Testo da esaminare:
☆ ☆ ☆

C.: Non sono voluto passare dalla porta principale, perché la cappella dà sul cortile della scuola e non volevo traumatizzare i bambini. Allora ho preso una porta laterale, sulla destra, e ho chiesto a due professori di chiamare i soccorsi. È arrivato un elicottero, ma non ci sono potuto salire per via di quel pezzo di legno: è in ambulanza che sono arrivato all’ospedale di Angers, però in quel momento non ero più cosciente.
A. P.L.: Ha temuto per la sua vita?
C.: La cosa strana è che sul momento non avevo realizzato quanto fossi stato fortunato. Ho minimizzato la cosa, come se mi fossi slogato la caviglia. Vedendo invece la reazione della gente, dopo, mentre passeggiavo nel corridoio dell’ospedale, ho cominciato a realizzare. E poi la reazione del mio chirurgo, dei miei cari e del mio datore di lavoro, che è ancora il mio capo e che è venuto a trovarmi in ospedale, mi hanno fatto capire che una caduta come quella era mortale.
A. P.L.: Come ha reagito quando le hanno parlato di miracolo, di Charles de Foucauld, e poi anche della procedura da seguire perché quanto le è accaduto venisse riconosciuto come miracolo?
C.: Io non conoscevo Charles de Foucauld, è stato François Asselin, il mio capo, che me ne ha parlato quando ero in ospedale. Mi ha passato un fumetto su di lui dicendomi che quanto mi era accaduto non era una sciocchezza, e che voleva che io scoprissi quel personaggio.
Per quanto riguarda la procedura da seguire per vedere se quel che stavo passando potesse essere riconosciuto come un miracolo, non ho esitato: quando François Asselin è venuto a chiedermi se la cosa potesse interessarmi, spiegandomi che eventualmente la cosa sarebbe servita alla canonizzazione di Charles de Foucauld, mi sono detto “perché no? la cosa non mi dà fastidio”. Visto e considerato che non mi ero fatto niente, se questo fosse potuto servire a Charles de Foucauld, mi sono detto “e proviamoci”.
A. P.L.: E questo non ha stupito i suoi cari, visto che lei non è credente?
C.: Concretamente la cosa è partita all’inizio del 2018: siamo andati a trovare il mio medico, ed è stato mons. Ardura, il postulatore della causa presso la Santa Sede, che mi ha accompagnato. L’idea era quella di analizzare la caduta e valutarne le conseguenze. Siamo andati anche a sentire altri medici di Angers, e poi chirurghi e psichiatri. L’idea era veramente di studiare se quanto mi era capitato fosse scientificamente spiegabile o no.

☆ ☆ ☆

Voci di dati archiviate:
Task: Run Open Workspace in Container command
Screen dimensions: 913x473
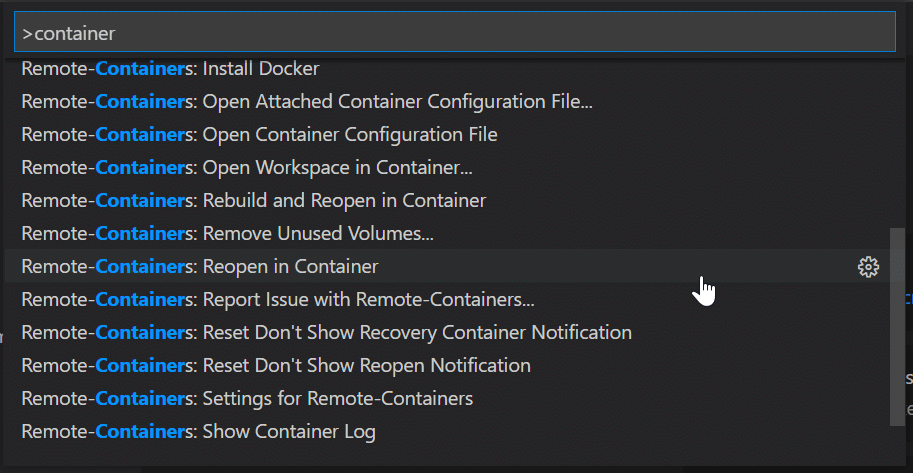Action: pyautogui.click(x=447, y=168)
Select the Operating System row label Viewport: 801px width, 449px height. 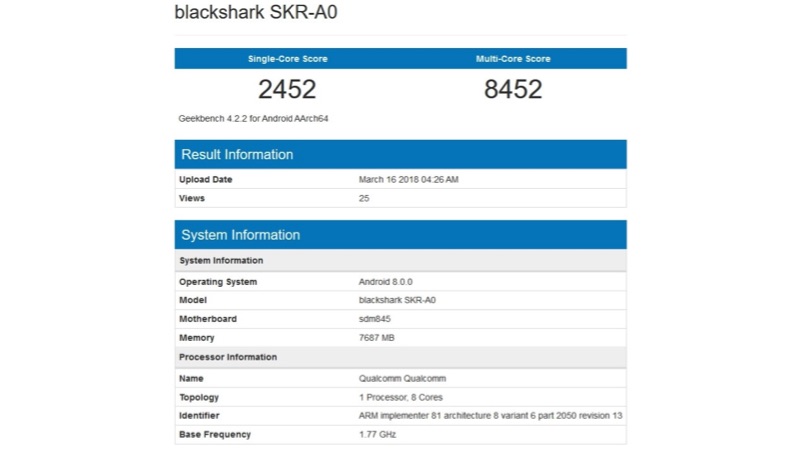[x=217, y=282]
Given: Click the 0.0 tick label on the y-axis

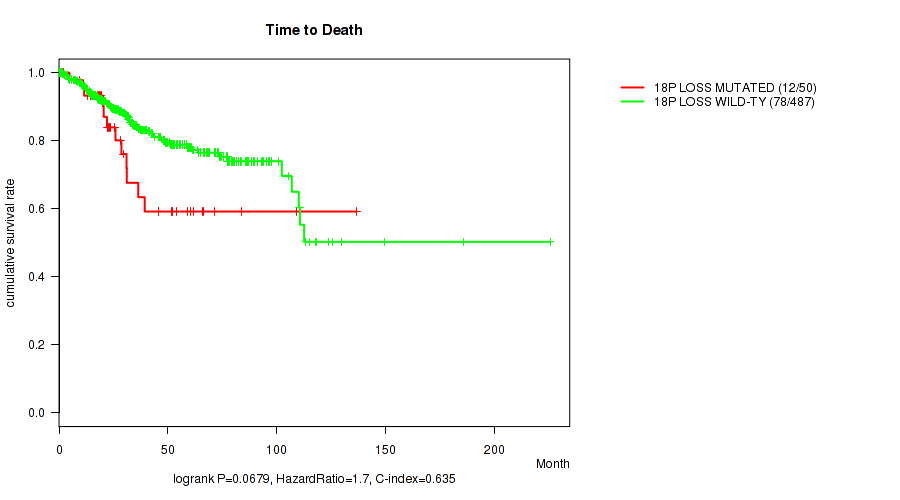Looking at the screenshot, I should [x=36, y=413].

☆ ☆ ☆

Consegna 1:
Rispondi in base all'intervista sulla caduta e su Charles de Foucauld:
(a) In quale città si trova l'ospedale in cui C. è arrivato in ambulanza?
(b) Chi ha parlato per primo a C. di Charles de Foucauld?
(c) In quale periodo è partita concretamente la procedura?
Consegna 2: Riporta dall'intervista il tratto che va da "C.: Non sono" fino a "la sua vita?".
Consegna 3: Riprendi l'intervista sulla caduta e su Charles de Foucauld, proseguendo dopo l'ultima frase riportata.
Le voci costituiscono materiale a sé, distinto dal testo.

Risposta 1:
(a) Ad Angers.
(b) François Asselin, il suo capo.
(c) All'inizio del 2018.

Risposta 2:
C.: Non sono voluto passare dalla porta principale, perché la cappella dà sul cortile della scuola e non volevo traumatizzare i bambini. Allora ho preso una porta laterale, sulla destra, e ho chiesto a due professori di chiamare i soccorsi. È arrivato un elicottero, ma non ci sono potuto salire per via di quel pezzo di legno: è in ambulanza che sono arrivato all’ospedale di Angers, però in quel momento non ero più cosciente.
A. P.L.: Ha temuto per la sua vita?

Risposta 3:
A. P.L.: Questo ha cambiato qualcosa del suo rapporto con Dio?
C.: Non ero credente prima della mia caduta, e non lo sono neanche adesso. Mia madre un po’ lo è, mio padre no, e mia nonna sì. Sono stato in una scuola di religiosi alle elementari, ma non alle medie. E poi ero già entrato altre volte in chiesa, o per lavoro o per cose di famiglia tipo funerali… Mi ha fatto piacere conoscere meglio Charles de Foucauld, ma non mi sono poi legato molto alla sua figura.
A. P.L.: C’è un prima e un dopo il miracolo?
C.: Non direi. Ho fatto astrazione da tutto quanto è accaduto e sono tornato alla mia vita, al mio mestiere.
A. P.L.: Insomma lei è un miracolato che non crede?
C.: C’è sempre una parte di domanda, per forza di cose… però non mi definirei effettivamente un credente. Forse Charles de Foucauld mi ha aiutato a non riportare conseguenze, forse no… non lo so. In ogni caso, sono contento di aver potuto dare una mano, nel mio piccolo, per la sua canonizzazione.
A. P.L.: Presenzierà alla canonizzazione di Charles de Foucauld, il prossimo 15 maggio?
C.: Ma certo! Ci sarò con entrambi i miei genitori!
A. P.L.: E che cosa si aspetta?
C.: Di vivere un bel momento! Mi avevano detto che il riconoscimento di un miracolo poteva durare due anni come dieci, e quindi sono felice di potervi assistere. Magari sarà un’occasione per incontrare il Papa, per scoprire quell’ambiente religioso: Roma, il Vaticano, quello che succede…
A. P.L.: Se avesse l’occasione di rivolgergli una parola [al Papa, N.d.R.], che cosa vorrebbe dirgli?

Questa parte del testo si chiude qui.